AUFGABENDETAILS: Schreibe aus dem Beitrag über die Battle-Mode-Funktion den Abschnitt wortgetreu ab, der mit "## ZAM (5. März" beginnt und bis einschließlich "endgültiger Sieger feststeht." reicht.

# Battle-Mode-Funktion auf gallery.buffed.de *BETA*



## ZAM (5. März 2010)

Ab sofort starten wir für diverse Galerien sogenannte Abstimm-Battles. Dazu wird in den von uns ausgesuchten Galerien eine Abstimmungs-Funktion aktiviert, bei der Ihr je zwei Bilder aus der Galerie sehr und per Ausschlussverfahren am Ende Euren Favoriten wählt. Anschließend rückt ein weiterer Herausforderer nach, bis Ihr Euer endgültiger Sieger feststeht.

ROHDATEN:
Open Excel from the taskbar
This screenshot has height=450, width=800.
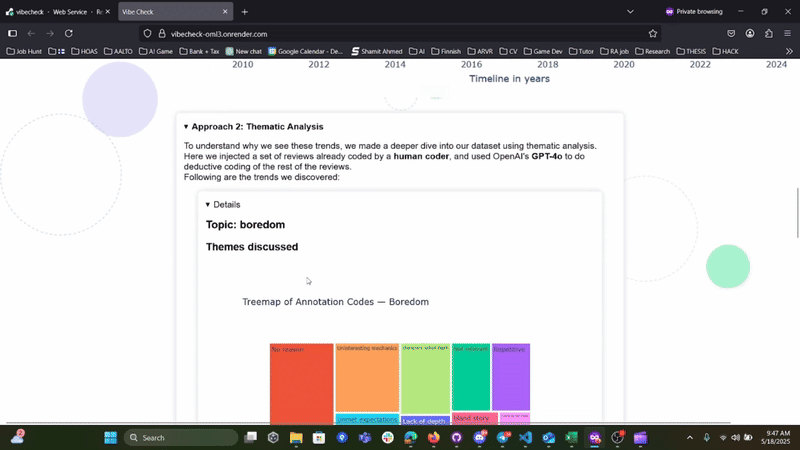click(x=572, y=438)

--

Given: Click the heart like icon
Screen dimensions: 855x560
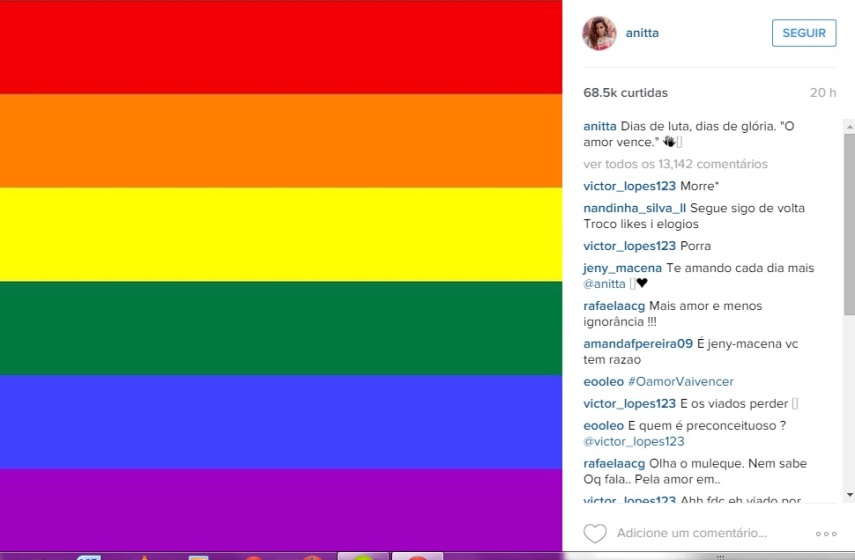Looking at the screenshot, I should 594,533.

...

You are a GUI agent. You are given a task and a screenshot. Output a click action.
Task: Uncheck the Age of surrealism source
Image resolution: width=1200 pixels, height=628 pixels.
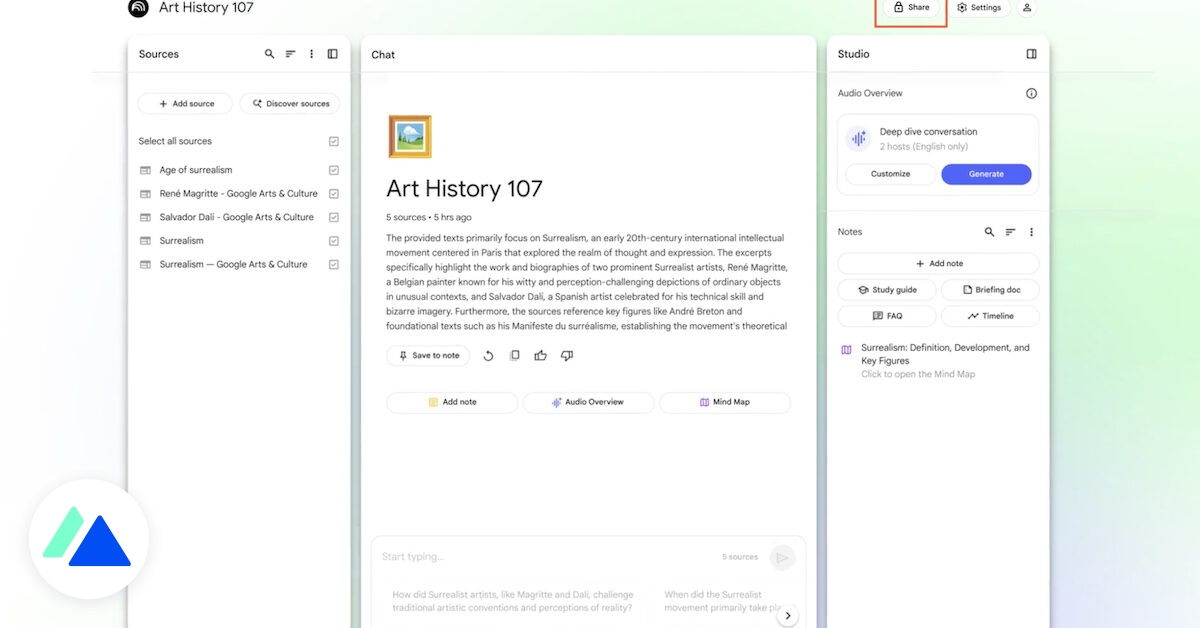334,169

RICHTIGES ERGEBNIS:
## ZAM (5. März 2010)

Ab sofort starten wir für diverse Galerien sogenannte Abstimm-Battles. Dazu wird in den von uns ausgesuchten Galerien eine Abstimmungs-Funktion aktiviert, bei der Ihr je zwei Bilder aus der Galerie sehr und per Ausschlussverfahren am Ende Euren Favoriten wählt. Anschließend rückt ein weiterer Herausforderer nach, bis Ihr Euer endgültiger Sieger feststeht.